Rows of pointing data:
** begin **

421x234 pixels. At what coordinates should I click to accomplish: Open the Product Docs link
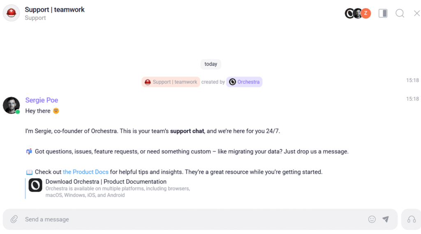point(86,172)
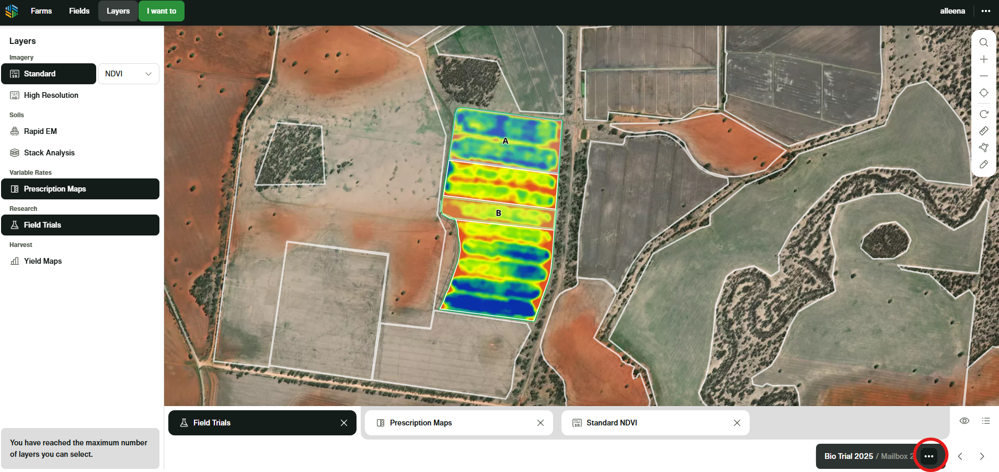Enable the Yield Maps layer
This screenshot has height=472, width=999.
pyautogui.click(x=42, y=261)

** end **

• **Written exercise**:
Return each line of the data above that contains the string "click".

• **Reply to the task**:
421x234 pixels. At what coordinates should I click to accomplish: Open the Product Docs link
pyautogui.click(x=42, y=261)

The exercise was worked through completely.